═════ RECORDS
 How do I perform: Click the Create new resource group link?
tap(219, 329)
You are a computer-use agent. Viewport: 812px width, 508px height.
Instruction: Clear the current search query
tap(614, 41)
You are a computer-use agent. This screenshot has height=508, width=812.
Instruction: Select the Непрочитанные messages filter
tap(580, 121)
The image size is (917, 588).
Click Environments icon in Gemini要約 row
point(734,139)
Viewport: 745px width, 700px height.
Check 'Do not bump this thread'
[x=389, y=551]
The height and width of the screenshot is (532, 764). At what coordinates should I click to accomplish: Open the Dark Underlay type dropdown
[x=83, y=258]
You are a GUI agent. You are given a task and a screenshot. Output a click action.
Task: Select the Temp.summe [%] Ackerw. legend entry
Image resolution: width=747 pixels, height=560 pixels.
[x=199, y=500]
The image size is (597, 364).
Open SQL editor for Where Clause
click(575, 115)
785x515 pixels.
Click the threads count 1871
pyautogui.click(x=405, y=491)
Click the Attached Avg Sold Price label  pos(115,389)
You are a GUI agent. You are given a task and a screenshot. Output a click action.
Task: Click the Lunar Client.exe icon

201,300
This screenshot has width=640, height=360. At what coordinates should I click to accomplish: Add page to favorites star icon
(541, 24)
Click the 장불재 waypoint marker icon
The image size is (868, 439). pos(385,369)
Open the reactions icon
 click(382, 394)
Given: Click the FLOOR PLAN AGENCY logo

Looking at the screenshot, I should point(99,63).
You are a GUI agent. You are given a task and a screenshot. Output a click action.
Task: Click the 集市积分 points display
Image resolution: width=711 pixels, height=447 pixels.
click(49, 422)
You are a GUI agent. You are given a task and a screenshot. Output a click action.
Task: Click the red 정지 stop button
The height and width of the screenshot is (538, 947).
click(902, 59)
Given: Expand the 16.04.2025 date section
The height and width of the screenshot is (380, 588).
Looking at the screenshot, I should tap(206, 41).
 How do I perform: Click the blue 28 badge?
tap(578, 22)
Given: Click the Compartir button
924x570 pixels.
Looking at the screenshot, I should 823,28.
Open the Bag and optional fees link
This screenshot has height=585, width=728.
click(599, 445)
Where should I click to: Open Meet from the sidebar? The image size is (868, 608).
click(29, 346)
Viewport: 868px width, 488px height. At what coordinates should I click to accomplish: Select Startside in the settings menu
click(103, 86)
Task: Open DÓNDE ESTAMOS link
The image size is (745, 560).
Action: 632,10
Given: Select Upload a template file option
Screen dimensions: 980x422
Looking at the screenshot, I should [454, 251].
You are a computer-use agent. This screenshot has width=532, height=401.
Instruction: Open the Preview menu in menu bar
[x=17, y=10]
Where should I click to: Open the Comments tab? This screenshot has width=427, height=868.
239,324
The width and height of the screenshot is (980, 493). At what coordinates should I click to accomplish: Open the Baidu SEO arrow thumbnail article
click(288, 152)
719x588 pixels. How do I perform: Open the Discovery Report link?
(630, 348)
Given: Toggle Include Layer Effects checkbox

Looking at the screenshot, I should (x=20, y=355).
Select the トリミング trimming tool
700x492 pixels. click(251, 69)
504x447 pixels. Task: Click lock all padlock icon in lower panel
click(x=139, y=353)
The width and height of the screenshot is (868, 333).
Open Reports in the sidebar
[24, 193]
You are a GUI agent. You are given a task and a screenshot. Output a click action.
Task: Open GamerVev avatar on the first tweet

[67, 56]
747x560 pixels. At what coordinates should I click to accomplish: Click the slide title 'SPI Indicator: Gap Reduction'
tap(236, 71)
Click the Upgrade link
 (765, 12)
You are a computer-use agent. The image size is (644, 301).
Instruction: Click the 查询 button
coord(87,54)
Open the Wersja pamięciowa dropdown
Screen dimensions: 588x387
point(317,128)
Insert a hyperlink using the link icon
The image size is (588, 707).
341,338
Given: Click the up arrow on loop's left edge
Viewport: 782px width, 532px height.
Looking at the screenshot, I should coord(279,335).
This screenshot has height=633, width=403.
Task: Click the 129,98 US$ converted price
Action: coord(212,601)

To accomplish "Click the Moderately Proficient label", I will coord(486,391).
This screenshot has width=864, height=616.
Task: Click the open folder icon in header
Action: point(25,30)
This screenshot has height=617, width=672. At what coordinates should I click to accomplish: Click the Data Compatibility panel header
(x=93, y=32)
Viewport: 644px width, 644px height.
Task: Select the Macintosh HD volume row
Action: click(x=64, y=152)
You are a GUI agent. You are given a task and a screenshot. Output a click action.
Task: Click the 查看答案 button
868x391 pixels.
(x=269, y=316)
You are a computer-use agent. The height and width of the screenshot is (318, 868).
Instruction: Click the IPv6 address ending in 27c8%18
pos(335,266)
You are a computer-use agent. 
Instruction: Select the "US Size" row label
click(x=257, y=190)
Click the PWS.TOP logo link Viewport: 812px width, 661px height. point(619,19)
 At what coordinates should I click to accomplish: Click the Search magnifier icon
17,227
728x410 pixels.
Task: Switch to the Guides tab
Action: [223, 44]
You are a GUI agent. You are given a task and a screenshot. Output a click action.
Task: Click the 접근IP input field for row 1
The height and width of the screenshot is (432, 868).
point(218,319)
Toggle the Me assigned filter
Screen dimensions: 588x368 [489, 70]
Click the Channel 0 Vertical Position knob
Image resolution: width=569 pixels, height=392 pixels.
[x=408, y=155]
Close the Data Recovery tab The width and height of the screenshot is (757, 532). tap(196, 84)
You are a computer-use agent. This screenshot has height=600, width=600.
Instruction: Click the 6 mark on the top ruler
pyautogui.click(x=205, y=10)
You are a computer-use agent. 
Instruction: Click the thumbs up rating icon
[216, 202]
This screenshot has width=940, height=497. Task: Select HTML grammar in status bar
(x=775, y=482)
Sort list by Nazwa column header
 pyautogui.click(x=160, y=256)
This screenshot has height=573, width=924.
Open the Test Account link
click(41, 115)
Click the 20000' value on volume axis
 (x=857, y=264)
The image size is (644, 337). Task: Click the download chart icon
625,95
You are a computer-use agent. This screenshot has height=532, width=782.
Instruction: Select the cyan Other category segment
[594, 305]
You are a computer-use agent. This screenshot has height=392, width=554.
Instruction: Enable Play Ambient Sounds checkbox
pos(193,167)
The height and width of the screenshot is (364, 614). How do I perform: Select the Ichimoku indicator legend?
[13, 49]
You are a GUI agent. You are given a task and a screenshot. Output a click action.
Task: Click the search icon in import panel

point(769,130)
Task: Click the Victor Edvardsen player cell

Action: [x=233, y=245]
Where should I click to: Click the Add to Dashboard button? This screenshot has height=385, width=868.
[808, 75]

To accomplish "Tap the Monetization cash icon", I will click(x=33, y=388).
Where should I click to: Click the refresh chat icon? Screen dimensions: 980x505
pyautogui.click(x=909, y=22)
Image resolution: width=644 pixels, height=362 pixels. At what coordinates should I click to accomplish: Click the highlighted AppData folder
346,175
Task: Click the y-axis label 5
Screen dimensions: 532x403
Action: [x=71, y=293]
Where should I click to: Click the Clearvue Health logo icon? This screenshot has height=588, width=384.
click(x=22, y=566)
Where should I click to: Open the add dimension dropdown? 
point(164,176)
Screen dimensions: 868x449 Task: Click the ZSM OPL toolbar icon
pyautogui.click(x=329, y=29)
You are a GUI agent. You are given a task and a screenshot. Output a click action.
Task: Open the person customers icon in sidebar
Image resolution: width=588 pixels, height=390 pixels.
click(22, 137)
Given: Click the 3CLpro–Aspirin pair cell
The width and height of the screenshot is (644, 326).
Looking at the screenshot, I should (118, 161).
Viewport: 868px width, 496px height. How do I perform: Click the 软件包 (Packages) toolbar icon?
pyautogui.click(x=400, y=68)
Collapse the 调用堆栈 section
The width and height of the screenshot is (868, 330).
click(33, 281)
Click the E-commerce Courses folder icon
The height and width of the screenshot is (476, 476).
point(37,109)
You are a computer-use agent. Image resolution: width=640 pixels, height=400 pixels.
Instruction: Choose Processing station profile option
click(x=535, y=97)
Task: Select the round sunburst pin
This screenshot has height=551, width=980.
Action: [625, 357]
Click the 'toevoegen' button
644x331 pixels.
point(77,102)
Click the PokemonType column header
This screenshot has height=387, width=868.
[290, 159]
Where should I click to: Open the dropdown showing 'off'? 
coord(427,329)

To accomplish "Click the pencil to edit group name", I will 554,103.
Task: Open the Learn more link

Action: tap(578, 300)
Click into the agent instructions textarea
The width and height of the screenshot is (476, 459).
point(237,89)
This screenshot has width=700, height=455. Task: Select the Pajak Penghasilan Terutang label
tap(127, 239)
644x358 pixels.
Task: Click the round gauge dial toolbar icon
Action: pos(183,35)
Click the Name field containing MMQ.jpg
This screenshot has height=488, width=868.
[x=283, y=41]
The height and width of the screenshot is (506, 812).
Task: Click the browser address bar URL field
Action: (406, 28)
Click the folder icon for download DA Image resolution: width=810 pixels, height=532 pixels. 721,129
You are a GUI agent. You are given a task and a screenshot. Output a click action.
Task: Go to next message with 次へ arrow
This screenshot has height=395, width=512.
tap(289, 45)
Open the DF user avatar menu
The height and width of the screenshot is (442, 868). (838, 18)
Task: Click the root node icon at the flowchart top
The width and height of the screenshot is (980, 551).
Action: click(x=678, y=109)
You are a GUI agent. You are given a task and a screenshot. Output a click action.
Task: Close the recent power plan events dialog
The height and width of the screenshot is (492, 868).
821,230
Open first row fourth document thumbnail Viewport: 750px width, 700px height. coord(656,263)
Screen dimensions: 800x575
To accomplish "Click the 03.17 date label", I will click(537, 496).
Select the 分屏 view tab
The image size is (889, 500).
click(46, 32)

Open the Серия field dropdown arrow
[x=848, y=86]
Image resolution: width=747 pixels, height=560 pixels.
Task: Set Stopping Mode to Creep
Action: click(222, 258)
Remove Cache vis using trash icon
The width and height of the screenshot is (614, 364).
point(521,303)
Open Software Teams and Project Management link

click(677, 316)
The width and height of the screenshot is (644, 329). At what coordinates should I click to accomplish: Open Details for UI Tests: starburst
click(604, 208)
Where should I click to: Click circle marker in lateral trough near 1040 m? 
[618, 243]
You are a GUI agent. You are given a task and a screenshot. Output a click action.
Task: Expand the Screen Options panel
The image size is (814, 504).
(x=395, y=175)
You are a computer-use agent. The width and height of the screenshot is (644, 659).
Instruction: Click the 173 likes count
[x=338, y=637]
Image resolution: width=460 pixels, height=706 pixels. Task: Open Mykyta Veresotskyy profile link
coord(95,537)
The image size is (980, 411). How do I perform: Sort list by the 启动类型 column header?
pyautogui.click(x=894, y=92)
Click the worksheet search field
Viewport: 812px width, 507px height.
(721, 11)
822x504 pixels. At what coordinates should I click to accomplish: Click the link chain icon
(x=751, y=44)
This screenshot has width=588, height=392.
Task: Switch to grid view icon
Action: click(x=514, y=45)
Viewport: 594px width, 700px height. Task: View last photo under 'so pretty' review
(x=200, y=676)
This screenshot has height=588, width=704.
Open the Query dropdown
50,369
══════════
■ **DIRECTIONS FOR THIS TASK**
Copy the data verbatim, beginning with its first line and ending with the line that contains "tap(614, 41)". Include both of those lines and reproduce nothing beyond them.

■ **ANSWER TO THE TASK**
 How do I perform: Click the Create new resource group link?
tap(219, 329)
You are a computer-use agent. Viewport: 812px width, 508px height.
Instruction: Clear the current search query
tap(614, 41)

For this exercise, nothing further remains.